Functions of the NF-κB associated genes listed in this study were obtained from the National Institutes of Health (NIH) official gene database (https://www.ncbi.nlm.nih.gov/gene; see National Center for Biotechnology Information (NCBI) descriptions of each gene). Several of the genes listed in the NF-kB network have been previously implicated in AD pathogenesis [40]. TNF (targeted by downregulated hsa-miR-3141), for example, encodes a multifunctional proinflammatory cytokine that belongs to the Tumor Necrosis Factor (TNF) superfamily. This cytokine, which is primarily secreted by macrophages, functions through binding receptors TNF Receptor Superfamily Member 1A/TNFR1 (TNFRSF1A/TNFR1) and TNF Receptor Superfamily Member 1B/TNFBR (TNFRSF1B/TNFBR). TNF is involved in the regulation of a wide range of biological processes including cell proliferation, differentiation, apoptosis, lipid metabolism and coagulation [41,42]. Two NF-kB genes were targeted by both over- and underrepresented miRNAs (upregulated hsa-miR-10a-5p, hsa- miR-8072 and downregulated hsa-miR-3141). Ras-Related Protein 2A (RAP2A) protein enables Guanosine Triphosphate Hydrolase (GTPase) activity, guanyl ribonucleotide binding activity and magnesium ion binding activity as well as involved in several processes, including actin cytoskeleton reorganization, microvillus assembly and positive regulation of protein autophosphorylation whereas Mitogen- Activated Protein Kinase Kinase 7 (MAP2K7) is involved in the signal transduction mediating the cell responses to proinflammatory cytokines and environmental stresses. Based on the current data alone, it is difficult to interpret the net effect of miRNA targeting on these two genes.

Since exosomes can alter recipient cells’ physiological responses, we were interested in further investigating the potential effect of neuronal released sEVs on both local and distant targeted cells. Here, we point to NF-kB complex inhibition as a potential recipient cell response. Cells of the central nervous system are highly heterogenous and thus local responses can vary [43]. Briefly, NF-kB deficits in excitatory neurons have been linked to impairments in plasticity, long-term potentiation, long-term depression and behavioral cognition. In glial cells, NF-kB deficits result in dampened immune response and response to injury. In the peripheral immune system, NF-kB dysregulation is similarly complex; the effects of altering the signaling pathways and feedback mechanisms for this master regulator vary widely in immune cells, depending on the context, timing and duration of the exposure [44-47]. The pleiotropic nature of NF-kB has historically complicated our understanding of its role in disease and similarly limits our interpretation of the impact these miRNAs may have on recipient cells.
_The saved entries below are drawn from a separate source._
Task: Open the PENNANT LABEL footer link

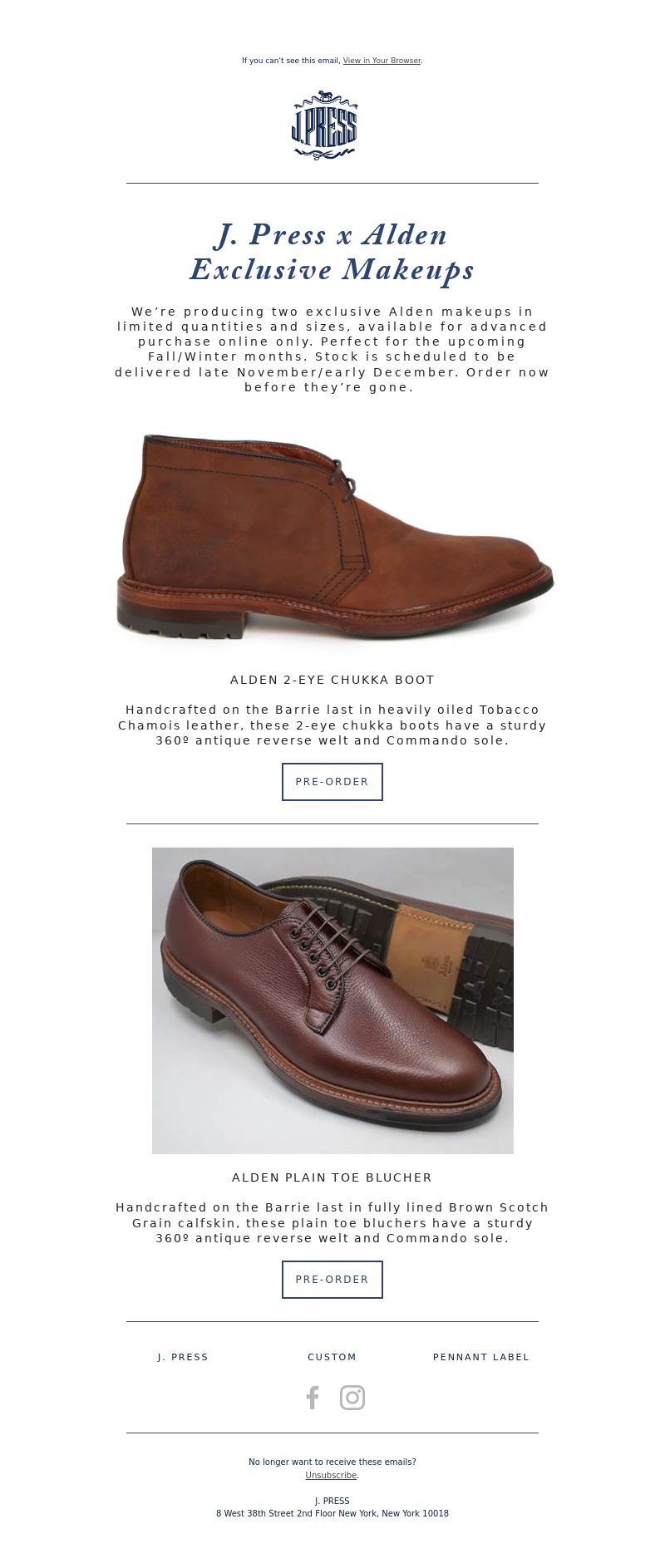Action: (x=481, y=1357)
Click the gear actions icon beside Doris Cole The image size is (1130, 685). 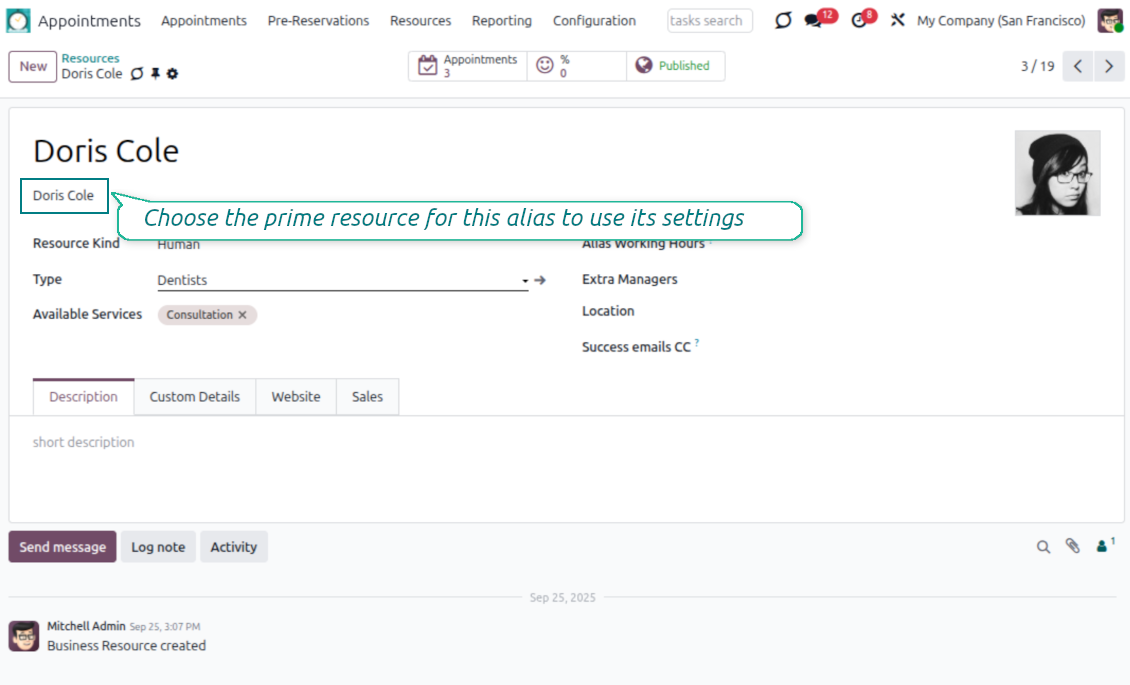(172, 74)
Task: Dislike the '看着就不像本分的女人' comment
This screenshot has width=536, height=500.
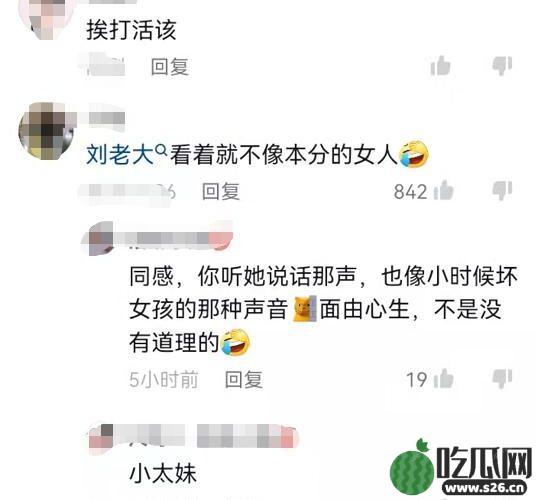Action: [502, 190]
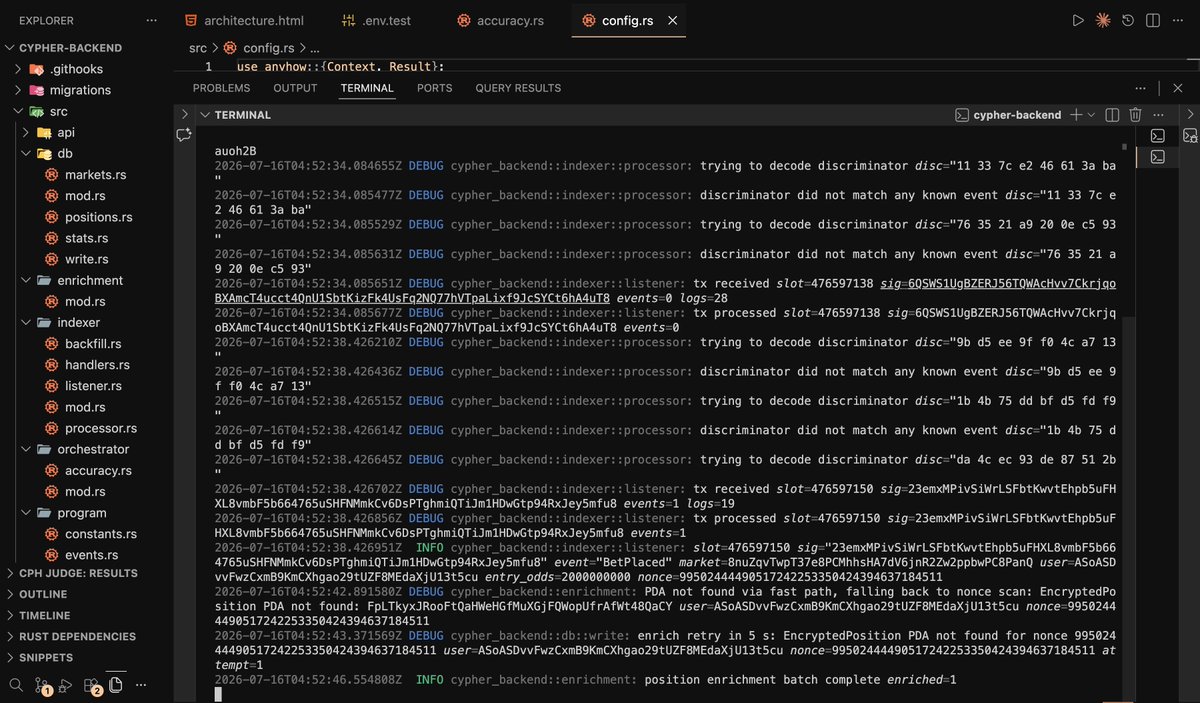
Task: Split the editor right
Action: tap(1154, 20)
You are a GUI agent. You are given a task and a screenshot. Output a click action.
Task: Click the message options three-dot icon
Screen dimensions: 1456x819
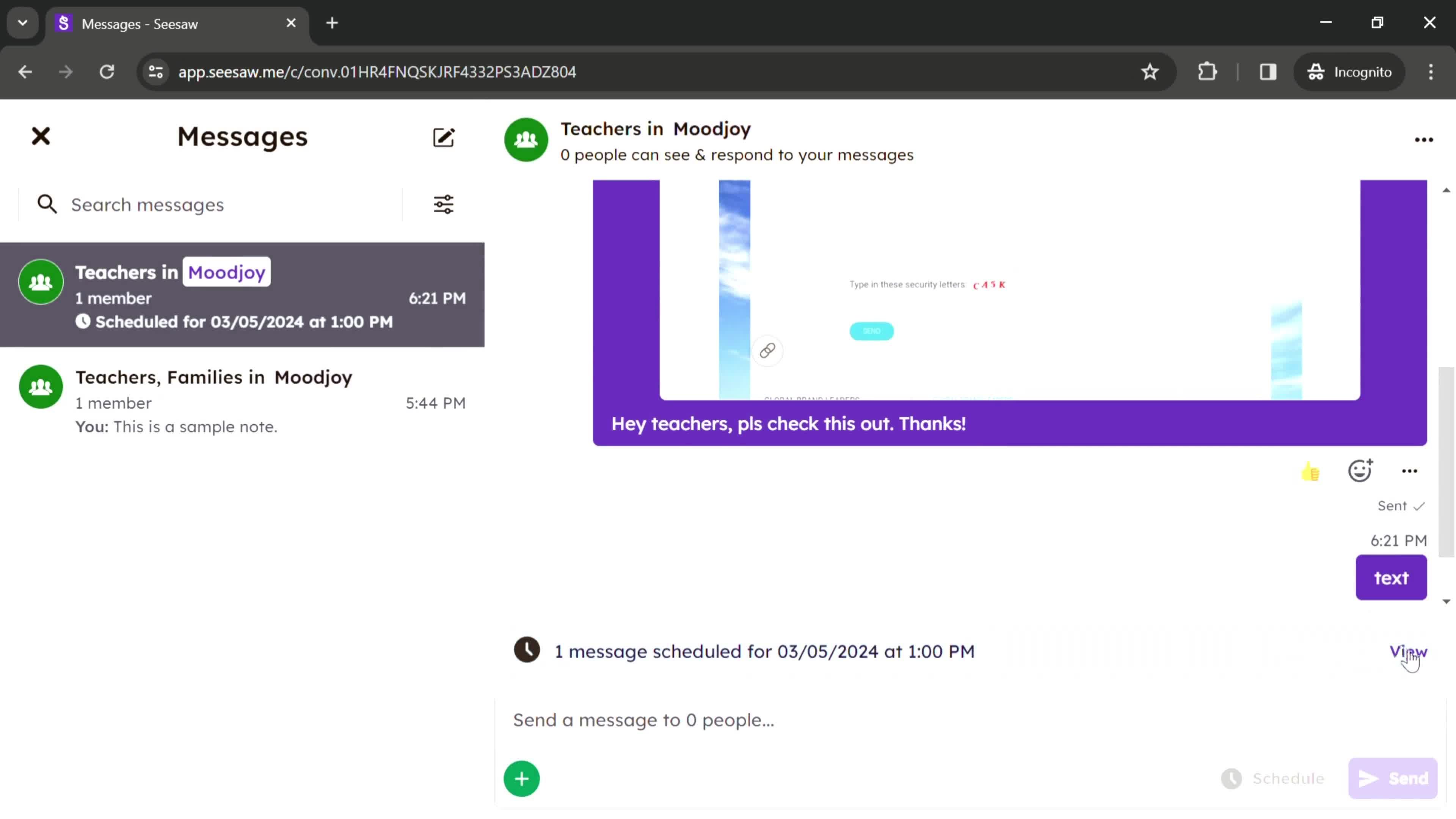coord(1411,471)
In this study, we identified eight candidate miRNAs in sEVs released from neurons exposed to OS. Although this approach could be used to pinpoint potential AD biomarkers, there were several limitations in our experimental design. Future studies will aim to address these limitations to more accurately mirror sEV-mediated OS responses in the AD brain.
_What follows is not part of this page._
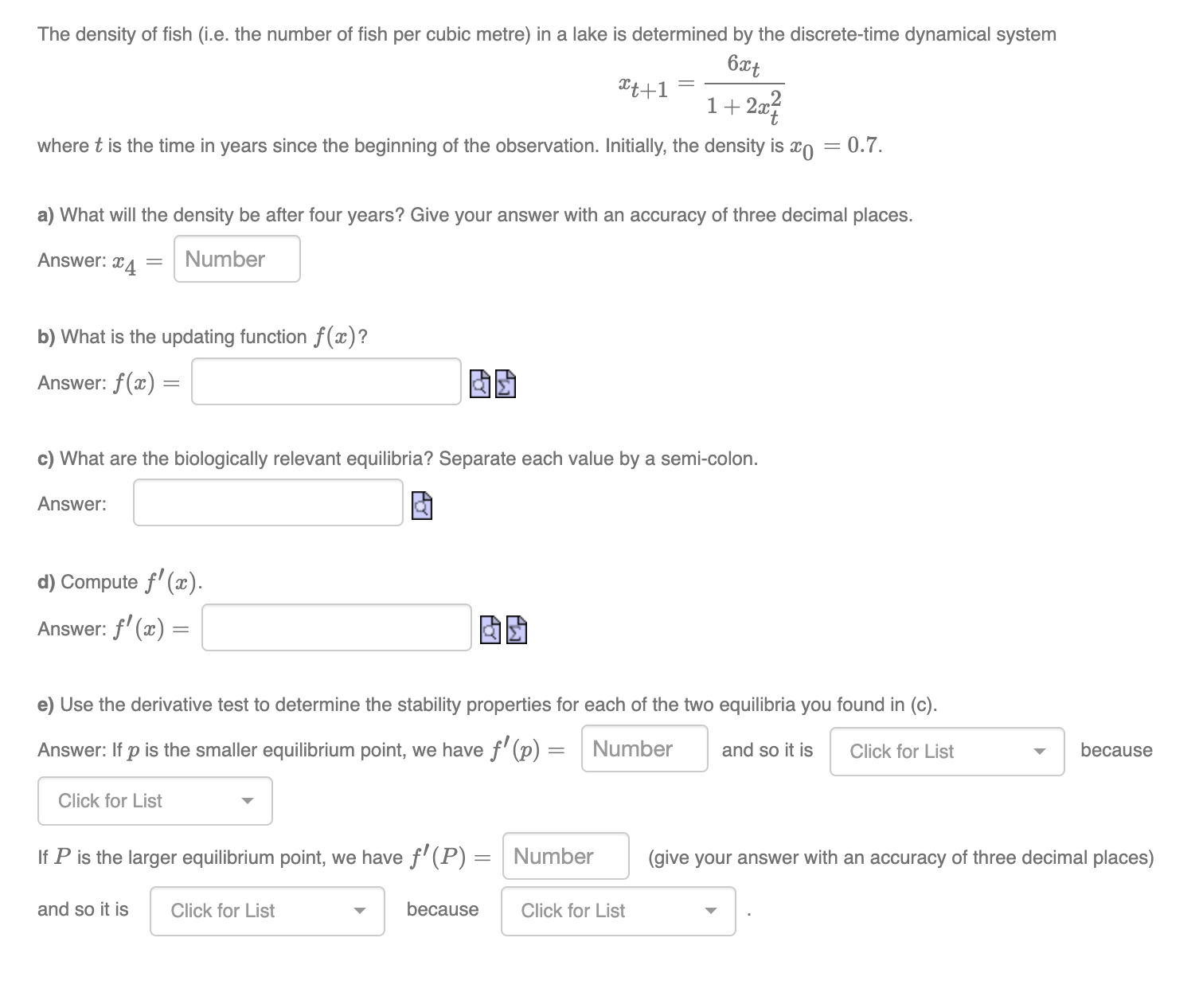
Task: Open the first Click for List dropdown in part e
Action: coord(946,751)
sEV miRNAs present unique challenges due to the relatively low abundance and nature of associated miRNAs. Different starting materials (cell pellets vs. suspended sEVs) required us to use different kits for RNA extraction (miRNeasy mini vs. miRNeasy plasma/serum advanced). To minimize the effect of this limitation, we selected kits from not only the same manufacturer (Qiagen), but also the same product line (miRNeasy). As described in the product details, the miRNeasy Tissue/Cells Advanced Kits well-established and optimized in safe and convenient RNA isolation, including small RNAs≥18 nucleotides, from animal tissues and cells, including small samples whereas, the miRNeasy Serum/Plasma Advanced Kit enables the isolation of total RNA, including miRNA, from a minimum of 200 μl of sample. We decided to use these two different kits compatible and optimized with each sample type to ensure that we extract optimal RNA amount from the samples for our downstream miRNA sequencing. Using the same kit for both sample types may not allow for comparison due to poor performance in the different sample types.
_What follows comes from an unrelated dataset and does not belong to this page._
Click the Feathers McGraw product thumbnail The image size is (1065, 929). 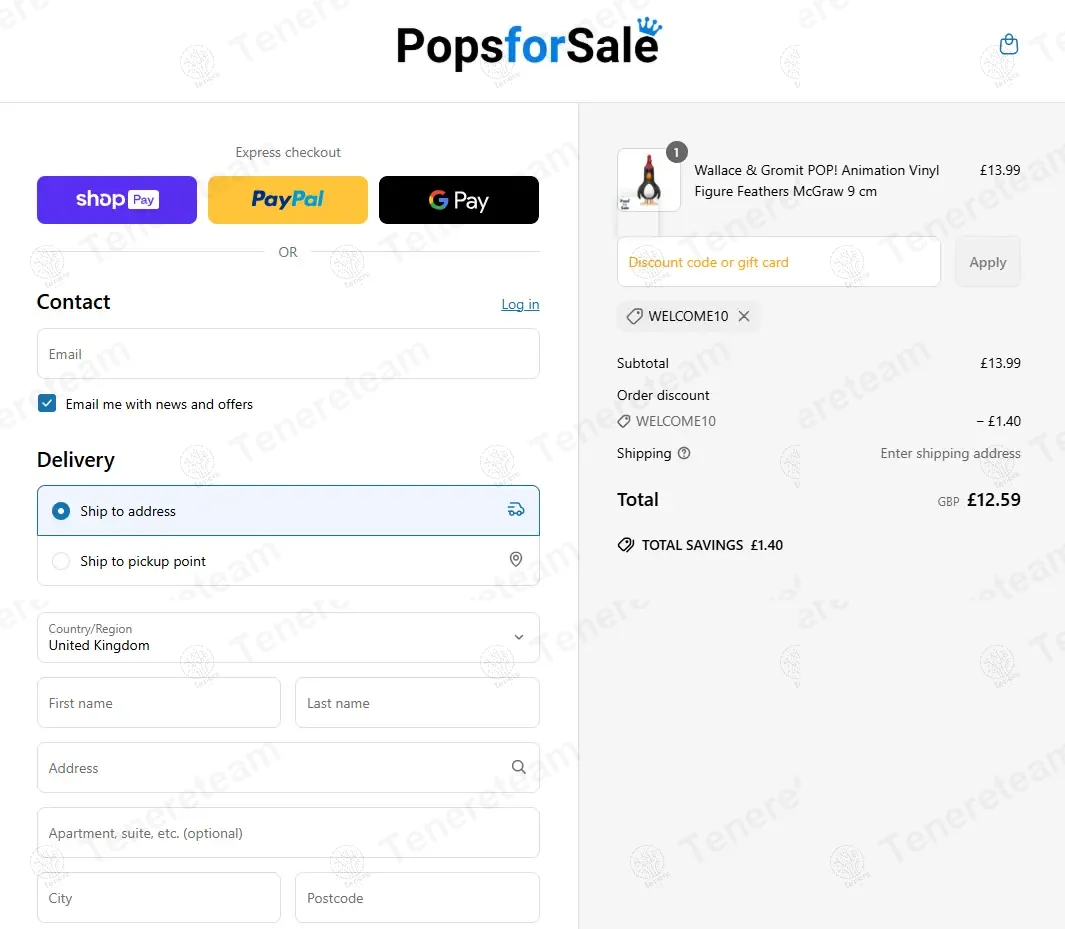point(649,180)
Extracellular miRNAs are present as both free-circulating and membrane-bound molecules. Although most of the free-circulating miRNAs in cell culture supernatant are removed during EV isolation, some remain associated with the EV surface. Intact EVs can be treated with Ribonuclease (RNase) to remove non-membrane bound miRNAs before RNA extraction. However, RNases are powerful enzymes that have the potential to degrade membrane-bound RNA if inactivation is incomplete. We therefore chose to bypass RNase treatment in the current study given the low expected miRNA yield from our starting volume of cell culture supernatant. Optimizing RNse treatment in the will confirm that sEV-associated miRNAs are membrane-bound, although we feel confident based on the validated sEV isolation procedures and characterization that extracellular miRNA carry over was minimal in the experiments presented here.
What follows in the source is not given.